--- START PAGE TEXT ---

SCRIPTED TO PERFECTION

The RSS needed to stay relevant at a time when more than half of India’s population was under the age of 25 and 66 per cent under 35. For someone who had gone gung-ho about the ‘the immense possibilities of computers’ as early as the mid-1990s, Modi was seen as a suitable boy. His economic model of development had already been feted by the likes of globalisation buffs such as Jagdish Bhagwati. Vibrant Gujarat, a showpiece event meant to sell Gujarat to global investors, had become a success thanks partly to the global PR agency hired for the purpose, Apco. The script for his ascent was ready with Sadbhavan Yatra, launched ahead of the 2012 state polls, to hardsell himself as a doer and hard-edged leader who could preside over India’s growth in the 21st century. The Tata Group, one of India’s biggest conglomerates, had started operations in Gujarat after troubles in West Bengal. Ratan Tata, its then chairman, had been reluctant to join hands with a much-maligned Modi. An official who had accompanied Modi to the airport to receive the Tata honcho recalls how Modi broke the ice. “I know that you do not like me enough. You just come and do whatever you want to,” Modi said, positioning himself as the flagbearer of a ‘modernisation’ drive envisaged by the RSS’s Deen Dayal Upadhyay, one of the most prominent leaders of the Bharatiya Jan Sangh, the BJP’s forerunner, and an icon for the likes of Modi.

Modi and team also scrutinised the strengths and weaknesses of the Congress-led coalition and had consulted, as early as in May 2012, foreign PR agents who had worked in the Obama Campaign on the likely strategies of the UPA. The rest, as we now know, is history.

--- END PAGE TEXT ---
--- START LISTED RECORDS ---

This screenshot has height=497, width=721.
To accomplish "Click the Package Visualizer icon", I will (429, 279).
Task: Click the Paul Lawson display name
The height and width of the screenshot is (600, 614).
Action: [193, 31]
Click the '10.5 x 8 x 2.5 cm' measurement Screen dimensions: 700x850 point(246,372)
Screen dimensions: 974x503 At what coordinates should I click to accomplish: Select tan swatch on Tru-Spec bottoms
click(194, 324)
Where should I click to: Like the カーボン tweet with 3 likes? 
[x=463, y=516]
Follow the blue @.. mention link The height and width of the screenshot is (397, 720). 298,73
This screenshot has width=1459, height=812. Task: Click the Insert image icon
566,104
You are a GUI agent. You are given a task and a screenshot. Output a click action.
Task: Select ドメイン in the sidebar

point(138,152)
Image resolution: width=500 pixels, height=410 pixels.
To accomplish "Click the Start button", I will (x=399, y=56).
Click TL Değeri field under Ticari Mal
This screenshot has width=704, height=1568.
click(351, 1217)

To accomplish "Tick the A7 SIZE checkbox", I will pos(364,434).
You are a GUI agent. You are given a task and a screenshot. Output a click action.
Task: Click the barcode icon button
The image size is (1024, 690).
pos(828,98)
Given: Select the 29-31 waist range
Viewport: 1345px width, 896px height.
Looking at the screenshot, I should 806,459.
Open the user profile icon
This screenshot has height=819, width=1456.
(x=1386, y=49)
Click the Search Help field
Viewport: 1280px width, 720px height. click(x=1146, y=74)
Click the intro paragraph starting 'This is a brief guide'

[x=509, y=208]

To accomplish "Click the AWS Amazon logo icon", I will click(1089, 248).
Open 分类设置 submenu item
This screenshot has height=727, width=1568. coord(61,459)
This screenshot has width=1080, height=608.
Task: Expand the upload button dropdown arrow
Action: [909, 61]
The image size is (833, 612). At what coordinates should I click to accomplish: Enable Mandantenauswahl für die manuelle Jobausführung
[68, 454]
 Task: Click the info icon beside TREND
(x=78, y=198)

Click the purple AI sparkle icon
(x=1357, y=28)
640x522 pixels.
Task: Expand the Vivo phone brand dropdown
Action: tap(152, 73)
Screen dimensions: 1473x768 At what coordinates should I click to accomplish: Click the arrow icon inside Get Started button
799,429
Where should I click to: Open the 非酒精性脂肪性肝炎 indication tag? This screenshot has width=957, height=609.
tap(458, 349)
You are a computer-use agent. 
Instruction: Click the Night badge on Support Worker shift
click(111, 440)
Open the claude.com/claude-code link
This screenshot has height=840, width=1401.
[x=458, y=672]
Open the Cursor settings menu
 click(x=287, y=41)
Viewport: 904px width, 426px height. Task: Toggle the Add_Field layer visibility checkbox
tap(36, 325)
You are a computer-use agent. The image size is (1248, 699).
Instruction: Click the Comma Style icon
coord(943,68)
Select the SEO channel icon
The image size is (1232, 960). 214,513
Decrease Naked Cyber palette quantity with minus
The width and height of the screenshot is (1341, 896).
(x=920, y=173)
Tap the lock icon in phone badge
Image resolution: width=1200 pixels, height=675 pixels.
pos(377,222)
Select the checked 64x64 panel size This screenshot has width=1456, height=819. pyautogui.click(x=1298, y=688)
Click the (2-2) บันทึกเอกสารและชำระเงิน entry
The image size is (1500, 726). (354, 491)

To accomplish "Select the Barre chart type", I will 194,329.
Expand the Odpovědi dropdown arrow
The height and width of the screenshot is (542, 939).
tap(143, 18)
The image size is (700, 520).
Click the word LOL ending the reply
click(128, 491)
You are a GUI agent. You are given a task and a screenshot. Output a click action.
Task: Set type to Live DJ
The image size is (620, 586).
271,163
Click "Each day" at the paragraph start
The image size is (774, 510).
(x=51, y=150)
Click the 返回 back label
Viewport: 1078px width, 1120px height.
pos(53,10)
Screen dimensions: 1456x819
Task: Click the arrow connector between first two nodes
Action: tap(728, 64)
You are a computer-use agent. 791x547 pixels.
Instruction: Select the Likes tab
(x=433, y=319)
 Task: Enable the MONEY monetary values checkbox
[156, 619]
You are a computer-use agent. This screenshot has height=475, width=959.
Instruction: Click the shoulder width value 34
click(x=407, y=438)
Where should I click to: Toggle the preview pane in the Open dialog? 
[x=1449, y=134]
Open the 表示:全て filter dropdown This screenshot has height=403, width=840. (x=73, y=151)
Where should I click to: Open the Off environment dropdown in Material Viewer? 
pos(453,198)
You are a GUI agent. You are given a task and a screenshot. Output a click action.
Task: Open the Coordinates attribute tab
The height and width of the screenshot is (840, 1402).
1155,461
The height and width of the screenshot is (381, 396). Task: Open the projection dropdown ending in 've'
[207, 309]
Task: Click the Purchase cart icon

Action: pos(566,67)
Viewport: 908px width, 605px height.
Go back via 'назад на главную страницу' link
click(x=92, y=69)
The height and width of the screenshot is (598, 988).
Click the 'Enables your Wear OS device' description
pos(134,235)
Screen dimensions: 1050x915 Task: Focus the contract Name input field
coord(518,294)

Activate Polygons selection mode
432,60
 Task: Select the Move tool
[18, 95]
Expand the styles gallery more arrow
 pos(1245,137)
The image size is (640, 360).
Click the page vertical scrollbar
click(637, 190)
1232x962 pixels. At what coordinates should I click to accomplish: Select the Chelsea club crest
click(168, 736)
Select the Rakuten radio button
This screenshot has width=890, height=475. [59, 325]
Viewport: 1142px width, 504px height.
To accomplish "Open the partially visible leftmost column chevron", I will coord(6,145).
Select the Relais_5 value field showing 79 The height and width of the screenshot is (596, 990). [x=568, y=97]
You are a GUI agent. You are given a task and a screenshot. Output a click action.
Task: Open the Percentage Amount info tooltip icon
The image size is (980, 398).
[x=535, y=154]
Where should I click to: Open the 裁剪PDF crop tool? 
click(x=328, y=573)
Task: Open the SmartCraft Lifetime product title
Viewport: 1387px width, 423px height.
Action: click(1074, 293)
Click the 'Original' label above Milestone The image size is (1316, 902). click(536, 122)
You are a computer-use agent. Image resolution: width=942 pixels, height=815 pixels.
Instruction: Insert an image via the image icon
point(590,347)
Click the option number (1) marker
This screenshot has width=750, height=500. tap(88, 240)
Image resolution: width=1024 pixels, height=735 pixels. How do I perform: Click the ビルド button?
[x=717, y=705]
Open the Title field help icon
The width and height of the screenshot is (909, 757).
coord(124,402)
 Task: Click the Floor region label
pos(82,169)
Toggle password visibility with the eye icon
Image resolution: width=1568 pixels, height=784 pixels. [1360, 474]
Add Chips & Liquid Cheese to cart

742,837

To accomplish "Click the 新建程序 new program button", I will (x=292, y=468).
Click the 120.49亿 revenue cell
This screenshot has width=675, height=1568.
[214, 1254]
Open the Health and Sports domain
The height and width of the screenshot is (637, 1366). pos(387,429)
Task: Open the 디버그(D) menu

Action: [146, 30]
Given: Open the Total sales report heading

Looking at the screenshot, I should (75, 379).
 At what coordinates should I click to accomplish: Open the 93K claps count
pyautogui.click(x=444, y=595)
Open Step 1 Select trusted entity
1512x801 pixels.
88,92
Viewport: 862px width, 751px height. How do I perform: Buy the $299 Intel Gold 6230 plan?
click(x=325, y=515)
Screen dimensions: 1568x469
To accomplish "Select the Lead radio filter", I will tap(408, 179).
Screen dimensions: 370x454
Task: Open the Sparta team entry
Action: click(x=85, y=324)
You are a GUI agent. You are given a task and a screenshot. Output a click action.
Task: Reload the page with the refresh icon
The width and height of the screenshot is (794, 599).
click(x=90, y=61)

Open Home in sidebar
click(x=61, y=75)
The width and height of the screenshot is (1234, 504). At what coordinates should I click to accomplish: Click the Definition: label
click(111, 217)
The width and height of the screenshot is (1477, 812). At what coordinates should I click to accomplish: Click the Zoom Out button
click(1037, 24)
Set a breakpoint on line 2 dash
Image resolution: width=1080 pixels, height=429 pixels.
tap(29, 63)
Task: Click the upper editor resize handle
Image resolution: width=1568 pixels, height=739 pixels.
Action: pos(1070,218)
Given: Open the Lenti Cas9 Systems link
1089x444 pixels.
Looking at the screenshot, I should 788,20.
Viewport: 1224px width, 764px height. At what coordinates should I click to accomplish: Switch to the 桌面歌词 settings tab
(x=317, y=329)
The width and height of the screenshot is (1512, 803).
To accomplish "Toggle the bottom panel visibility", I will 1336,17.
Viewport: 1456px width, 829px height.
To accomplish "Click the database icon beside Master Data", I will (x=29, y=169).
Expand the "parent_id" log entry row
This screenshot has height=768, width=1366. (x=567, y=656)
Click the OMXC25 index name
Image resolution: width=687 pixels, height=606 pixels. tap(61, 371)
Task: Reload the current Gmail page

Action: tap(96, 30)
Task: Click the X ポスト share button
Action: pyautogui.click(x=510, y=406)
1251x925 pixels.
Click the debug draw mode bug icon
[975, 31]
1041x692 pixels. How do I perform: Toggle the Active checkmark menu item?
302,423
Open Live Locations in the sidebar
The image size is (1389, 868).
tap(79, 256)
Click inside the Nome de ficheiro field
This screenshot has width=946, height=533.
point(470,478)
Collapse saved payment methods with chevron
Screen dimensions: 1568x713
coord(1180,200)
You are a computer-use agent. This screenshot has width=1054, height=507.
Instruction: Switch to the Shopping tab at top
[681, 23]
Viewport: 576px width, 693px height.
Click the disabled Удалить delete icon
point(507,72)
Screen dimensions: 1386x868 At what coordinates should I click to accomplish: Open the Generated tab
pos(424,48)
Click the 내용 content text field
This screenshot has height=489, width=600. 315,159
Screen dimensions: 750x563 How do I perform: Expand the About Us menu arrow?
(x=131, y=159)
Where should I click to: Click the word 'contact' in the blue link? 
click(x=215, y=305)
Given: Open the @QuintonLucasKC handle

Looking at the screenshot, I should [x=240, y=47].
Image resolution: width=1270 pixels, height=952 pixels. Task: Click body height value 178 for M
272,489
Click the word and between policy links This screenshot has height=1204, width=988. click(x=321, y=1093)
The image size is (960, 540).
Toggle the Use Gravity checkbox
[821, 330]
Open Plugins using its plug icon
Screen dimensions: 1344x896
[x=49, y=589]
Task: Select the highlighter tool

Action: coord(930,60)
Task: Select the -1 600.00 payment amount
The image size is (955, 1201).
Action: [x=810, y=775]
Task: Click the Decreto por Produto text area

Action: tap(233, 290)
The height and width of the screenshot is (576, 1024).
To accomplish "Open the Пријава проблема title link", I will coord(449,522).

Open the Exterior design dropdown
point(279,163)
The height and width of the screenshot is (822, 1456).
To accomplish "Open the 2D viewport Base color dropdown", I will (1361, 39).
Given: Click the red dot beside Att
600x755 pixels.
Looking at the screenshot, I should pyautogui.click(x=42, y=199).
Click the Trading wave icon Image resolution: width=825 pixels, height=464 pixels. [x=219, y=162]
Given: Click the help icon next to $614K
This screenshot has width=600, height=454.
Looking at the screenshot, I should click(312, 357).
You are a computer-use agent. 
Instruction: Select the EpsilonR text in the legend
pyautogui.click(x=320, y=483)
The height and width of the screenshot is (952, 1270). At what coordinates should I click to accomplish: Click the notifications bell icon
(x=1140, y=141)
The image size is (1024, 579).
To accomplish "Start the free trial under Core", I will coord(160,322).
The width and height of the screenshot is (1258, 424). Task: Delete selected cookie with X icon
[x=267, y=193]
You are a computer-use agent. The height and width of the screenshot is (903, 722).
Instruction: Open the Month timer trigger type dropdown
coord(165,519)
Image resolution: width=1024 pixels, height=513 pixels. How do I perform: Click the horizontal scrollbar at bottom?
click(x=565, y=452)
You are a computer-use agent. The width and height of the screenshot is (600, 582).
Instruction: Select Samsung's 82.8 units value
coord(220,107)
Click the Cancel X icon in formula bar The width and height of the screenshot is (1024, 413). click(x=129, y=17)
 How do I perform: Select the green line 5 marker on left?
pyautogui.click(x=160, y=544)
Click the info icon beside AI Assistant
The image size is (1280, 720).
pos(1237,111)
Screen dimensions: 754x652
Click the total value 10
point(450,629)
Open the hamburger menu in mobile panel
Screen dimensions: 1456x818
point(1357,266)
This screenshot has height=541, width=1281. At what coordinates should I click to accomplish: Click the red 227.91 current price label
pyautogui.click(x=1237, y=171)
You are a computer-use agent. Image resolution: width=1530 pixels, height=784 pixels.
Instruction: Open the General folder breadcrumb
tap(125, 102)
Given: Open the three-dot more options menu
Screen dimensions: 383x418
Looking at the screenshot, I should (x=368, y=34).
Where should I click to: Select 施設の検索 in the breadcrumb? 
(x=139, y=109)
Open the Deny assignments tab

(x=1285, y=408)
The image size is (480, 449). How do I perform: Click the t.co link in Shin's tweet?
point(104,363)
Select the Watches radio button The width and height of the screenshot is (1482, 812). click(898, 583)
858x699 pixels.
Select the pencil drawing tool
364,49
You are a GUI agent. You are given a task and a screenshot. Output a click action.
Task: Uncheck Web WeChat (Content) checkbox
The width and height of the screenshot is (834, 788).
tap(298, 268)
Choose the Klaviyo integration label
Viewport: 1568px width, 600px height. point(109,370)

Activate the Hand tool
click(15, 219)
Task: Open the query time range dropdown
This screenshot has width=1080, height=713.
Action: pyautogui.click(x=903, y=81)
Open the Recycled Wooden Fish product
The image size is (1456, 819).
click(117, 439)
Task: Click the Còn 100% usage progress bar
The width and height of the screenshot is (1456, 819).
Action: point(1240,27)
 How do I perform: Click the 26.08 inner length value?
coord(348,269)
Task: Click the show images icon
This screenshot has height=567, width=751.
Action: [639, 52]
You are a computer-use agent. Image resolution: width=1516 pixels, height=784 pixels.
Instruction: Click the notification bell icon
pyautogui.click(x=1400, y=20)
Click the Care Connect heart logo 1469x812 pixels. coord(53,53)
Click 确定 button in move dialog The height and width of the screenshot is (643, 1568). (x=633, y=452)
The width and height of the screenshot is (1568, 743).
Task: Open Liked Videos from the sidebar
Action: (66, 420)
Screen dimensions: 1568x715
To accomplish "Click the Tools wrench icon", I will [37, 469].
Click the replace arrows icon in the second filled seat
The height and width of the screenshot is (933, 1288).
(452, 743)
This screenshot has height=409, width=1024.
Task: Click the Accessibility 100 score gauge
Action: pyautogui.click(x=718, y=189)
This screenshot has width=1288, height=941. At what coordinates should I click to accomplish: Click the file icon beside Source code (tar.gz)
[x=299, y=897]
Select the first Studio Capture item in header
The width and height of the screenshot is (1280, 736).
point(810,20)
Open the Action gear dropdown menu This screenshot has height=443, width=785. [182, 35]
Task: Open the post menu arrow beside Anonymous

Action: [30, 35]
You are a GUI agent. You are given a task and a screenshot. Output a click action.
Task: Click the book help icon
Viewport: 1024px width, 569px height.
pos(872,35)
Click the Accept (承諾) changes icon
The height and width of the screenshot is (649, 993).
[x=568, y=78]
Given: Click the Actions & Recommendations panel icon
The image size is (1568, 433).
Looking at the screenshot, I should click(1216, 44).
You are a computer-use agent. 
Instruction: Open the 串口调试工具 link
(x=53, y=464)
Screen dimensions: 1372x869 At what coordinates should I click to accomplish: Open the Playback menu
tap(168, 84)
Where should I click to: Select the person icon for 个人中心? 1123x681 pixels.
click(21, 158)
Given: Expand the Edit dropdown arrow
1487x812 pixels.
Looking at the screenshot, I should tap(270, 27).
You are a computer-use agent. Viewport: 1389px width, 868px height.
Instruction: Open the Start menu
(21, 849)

--- END LISTED RECORDS ---

WHAT THE EXERCISE ASKS →
Summarize the "Scripted to Perfection" text in two sentences.

ANSWER TO THIS TASK →
With more than half of India's population under 25, the RSS needed to stay relevant, and Modi, an early enthusiast of computers whose economic model had been praised and whose Vibrant Gujarat event had succeeded with help from the PR agency Apco, was seen as a suitable choice. He promoted himself as a doer through the Sadbhavan Yatra before the 2012 state polls, won over a reluctant Ratan Tata, and with his team studied the Congress-led coalition, consulting foreign PR agents who had worked on the Obama campaign as early as May 2012.